Bush oder Kerry
Investors Daily
vom 19. Oktober 2004 18:00 Uhr
ENL5454
*** General Motors baut Autos, weil dieses Unternehmen das so gewohnt ist. Vielleicht hat GM aus purer Notwendigkeit auch ins Finanzierungsgeschäft diversifiziert. Amerika "deindustrialisiert sich", so zahlreiche Schreiberlinge. Daran ist an sich nichts Schlimmes. Die USA werden eine Gesellschaft sein, die denkt, und nicht schwitzt.
Eine Sache, über die GM nachdenken sollte, ist allerdings, wie all die Versprechen gegenüber den eigenen Pensionären gehalten werden können. Der Kapitalismus soll eigentlich ein System sein, in dem die Kapitalisten Geld verdienen, indem sie die Arbeiter ausbeuten. Aber bei GM ist es andersrum. GM emittiert Anleihen, um für seine Arbeiter die Pensionen zahlen zu können. Das erinnert mehr an die amerikanische Regierung als an ein Gewinn machendes Unternehmen.
*** "Nun, wer wird es werden?"
Egal, wohin man geht – als Amerikaner wird einem überall die gleiche Frage gestellt. Die Europäer sind in ihrer überwältigenden Mehrheit gegen Bush. Sie wissen nur wenig von John Kerry, außer der Tatsache, dass er nicht Bush ist, was ihn extrem populär macht.

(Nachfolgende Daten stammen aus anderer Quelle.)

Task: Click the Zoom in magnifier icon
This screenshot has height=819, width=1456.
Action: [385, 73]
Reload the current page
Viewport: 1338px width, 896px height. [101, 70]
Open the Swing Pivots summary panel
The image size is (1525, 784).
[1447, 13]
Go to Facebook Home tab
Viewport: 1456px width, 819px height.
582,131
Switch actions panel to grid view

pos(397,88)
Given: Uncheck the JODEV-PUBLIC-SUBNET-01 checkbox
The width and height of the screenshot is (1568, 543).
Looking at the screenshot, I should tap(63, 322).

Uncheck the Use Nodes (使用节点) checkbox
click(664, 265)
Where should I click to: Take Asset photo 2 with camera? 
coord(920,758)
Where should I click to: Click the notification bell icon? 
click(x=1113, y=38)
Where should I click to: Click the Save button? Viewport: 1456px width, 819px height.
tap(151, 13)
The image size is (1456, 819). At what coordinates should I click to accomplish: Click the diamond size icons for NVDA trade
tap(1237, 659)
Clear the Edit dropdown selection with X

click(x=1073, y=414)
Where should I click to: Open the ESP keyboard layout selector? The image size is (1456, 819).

Bei Dinner-Parties, Hochzeiten und Beerdigungen – überall wollen die Leute am liebsten hören, dass Bush bald nicht mehr im Weißen Haus sein wird.
Ich antworte dann immer: "Die Umfragen sagen, dass es ein Kopf-an-Kopf-Rennen werden wird." Aber das ist nicht gut genug.
"Wie könnten die Amerikaner einen solchen Mann wieder wählen, ... etc ... etc.", so geht das Gespräch dann weiter.
Darauf habe ich keine Antwort parat. Ich weiß nicht, wieso die Amerikaner Bush wieder wählen könnten. Andererseits weiß ich auch nicht, wie sie Kerry wählen könnten.